- _Task brief_: Your task is to repeat the entries exactly from their first line through the line with "Tap the Safari", and to stop there.

- _Record excerpts_:
***

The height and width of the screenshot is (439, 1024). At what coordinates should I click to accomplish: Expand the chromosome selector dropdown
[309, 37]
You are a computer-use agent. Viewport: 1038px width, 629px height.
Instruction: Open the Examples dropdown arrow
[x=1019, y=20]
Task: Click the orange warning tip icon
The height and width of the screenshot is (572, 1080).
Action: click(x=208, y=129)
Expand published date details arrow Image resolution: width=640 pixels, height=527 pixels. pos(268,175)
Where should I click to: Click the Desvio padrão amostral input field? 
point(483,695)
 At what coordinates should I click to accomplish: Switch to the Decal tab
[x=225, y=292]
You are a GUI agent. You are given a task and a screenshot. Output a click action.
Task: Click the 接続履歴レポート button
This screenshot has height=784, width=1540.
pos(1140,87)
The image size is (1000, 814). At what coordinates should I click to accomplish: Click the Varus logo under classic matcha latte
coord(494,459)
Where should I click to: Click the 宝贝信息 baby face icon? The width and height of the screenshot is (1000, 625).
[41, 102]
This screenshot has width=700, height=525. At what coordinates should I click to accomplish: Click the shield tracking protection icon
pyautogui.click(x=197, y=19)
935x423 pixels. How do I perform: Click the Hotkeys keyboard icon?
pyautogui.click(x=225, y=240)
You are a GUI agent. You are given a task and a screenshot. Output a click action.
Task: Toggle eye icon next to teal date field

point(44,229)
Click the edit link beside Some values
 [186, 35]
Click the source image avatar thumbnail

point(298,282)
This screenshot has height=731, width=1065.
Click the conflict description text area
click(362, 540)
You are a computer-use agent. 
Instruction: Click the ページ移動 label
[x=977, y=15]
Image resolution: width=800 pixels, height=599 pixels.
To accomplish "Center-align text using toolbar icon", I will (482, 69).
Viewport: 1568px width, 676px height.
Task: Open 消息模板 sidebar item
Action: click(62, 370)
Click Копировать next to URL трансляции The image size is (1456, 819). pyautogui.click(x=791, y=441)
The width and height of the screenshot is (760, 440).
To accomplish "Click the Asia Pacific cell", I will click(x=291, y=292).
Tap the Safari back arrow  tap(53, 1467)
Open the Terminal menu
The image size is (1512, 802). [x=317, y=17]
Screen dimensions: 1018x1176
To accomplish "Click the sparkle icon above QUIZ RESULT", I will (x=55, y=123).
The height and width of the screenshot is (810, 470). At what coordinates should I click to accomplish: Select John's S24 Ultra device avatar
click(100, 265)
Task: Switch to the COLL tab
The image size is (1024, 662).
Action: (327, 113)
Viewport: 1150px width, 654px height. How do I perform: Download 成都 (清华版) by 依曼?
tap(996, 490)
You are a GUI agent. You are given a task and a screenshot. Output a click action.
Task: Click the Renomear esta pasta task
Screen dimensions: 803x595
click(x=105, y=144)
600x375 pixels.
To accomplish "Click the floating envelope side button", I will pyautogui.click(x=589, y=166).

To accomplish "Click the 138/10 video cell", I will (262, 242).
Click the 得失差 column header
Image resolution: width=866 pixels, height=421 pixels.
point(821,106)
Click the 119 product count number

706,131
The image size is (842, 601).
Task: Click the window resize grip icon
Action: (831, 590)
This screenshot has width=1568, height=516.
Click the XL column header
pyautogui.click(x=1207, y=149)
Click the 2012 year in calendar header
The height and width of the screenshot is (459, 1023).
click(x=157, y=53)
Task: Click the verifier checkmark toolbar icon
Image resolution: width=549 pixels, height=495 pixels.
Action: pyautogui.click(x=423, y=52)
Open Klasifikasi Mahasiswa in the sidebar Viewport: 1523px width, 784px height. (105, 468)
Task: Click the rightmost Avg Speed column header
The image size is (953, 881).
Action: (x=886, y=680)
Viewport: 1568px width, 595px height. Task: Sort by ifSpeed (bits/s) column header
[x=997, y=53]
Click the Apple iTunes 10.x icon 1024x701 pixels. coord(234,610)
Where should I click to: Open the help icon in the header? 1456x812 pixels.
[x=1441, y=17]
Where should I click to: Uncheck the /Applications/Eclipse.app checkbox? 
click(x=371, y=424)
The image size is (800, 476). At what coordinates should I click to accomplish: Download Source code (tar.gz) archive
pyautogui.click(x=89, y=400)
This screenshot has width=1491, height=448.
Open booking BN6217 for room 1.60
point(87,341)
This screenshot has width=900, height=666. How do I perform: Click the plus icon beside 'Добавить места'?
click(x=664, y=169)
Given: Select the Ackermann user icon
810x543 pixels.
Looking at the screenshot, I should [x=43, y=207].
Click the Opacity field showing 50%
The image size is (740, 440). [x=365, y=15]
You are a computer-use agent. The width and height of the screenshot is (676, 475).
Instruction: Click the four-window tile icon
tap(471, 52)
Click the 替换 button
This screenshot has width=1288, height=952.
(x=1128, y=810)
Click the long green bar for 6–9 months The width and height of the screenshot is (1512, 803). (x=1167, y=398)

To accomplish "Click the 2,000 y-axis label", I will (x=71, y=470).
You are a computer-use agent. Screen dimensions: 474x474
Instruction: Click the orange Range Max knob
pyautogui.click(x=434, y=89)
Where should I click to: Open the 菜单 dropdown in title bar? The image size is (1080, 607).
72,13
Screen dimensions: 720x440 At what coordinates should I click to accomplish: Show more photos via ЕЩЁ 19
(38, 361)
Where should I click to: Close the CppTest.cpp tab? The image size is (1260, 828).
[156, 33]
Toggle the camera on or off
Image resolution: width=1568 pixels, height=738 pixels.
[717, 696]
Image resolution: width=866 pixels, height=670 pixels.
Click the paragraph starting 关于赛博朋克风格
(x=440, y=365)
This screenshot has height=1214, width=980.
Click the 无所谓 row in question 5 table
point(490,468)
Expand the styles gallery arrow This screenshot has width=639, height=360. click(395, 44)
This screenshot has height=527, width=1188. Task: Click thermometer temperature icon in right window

***

- _Solution to the problem_:
The height and width of the screenshot is (439, 1024). At what coordinates should I click to accomplish: Expand the chromosome selector dropdown
[309, 37]
You are a computer-use agent. Viewport: 1038px width, 629px height.
Instruction: Open the Examples dropdown arrow
[x=1019, y=20]
Task: Click the orange warning tip icon
The height and width of the screenshot is (572, 1080).
Action: click(x=208, y=129)
Expand published date details arrow Image resolution: width=640 pixels, height=527 pixels. pos(268,175)
Where should I click to: Click the Desvio padrão amostral input field? 
point(483,695)
 At what coordinates should I click to accomplish: Switch to the Decal tab
[x=225, y=292]
You are a GUI agent. You are given a task and a screenshot. Output a click action.
Task: Click the 接続履歴レポート button
This screenshot has height=784, width=1540.
pos(1140,87)
The image size is (1000, 814). At what coordinates should I click to accomplish: Click the Varus logo under classic matcha latte
coord(494,459)
Where should I click to: Click the 宝贝信息 baby face icon? The width and height of the screenshot is (1000, 625).
[41, 102]
This screenshot has width=700, height=525. At what coordinates should I click to accomplish: Click the shield tracking protection icon
pyautogui.click(x=197, y=19)
935x423 pixels. How do I perform: Click the Hotkeys keyboard icon?
pyautogui.click(x=225, y=240)
You are a GUI agent. You are given a task and a screenshot. Output a click action.
Task: Toggle eye icon next to teal date field

point(44,229)
Click the edit link beside Some values
 [186, 35]
Click the source image avatar thumbnail

point(298,282)
This screenshot has height=731, width=1065.
Click the conflict description text area
click(362, 540)
You are a computer-use agent. 
Instruction: Click the ページ移動 label
[x=977, y=15]
Image resolution: width=800 pixels, height=599 pixels.
To accomplish "Center-align text using toolbar icon", I will (482, 69).
Viewport: 1568px width, 676px height.
Task: Open 消息模板 sidebar item
Action: click(62, 370)
Click Копировать next to URL трансляции The image size is (1456, 819). pyautogui.click(x=791, y=441)
The width and height of the screenshot is (760, 440).
To accomplish "Click the Asia Pacific cell", I will click(x=291, y=292).
Tap the Safari back arrow  tap(53, 1467)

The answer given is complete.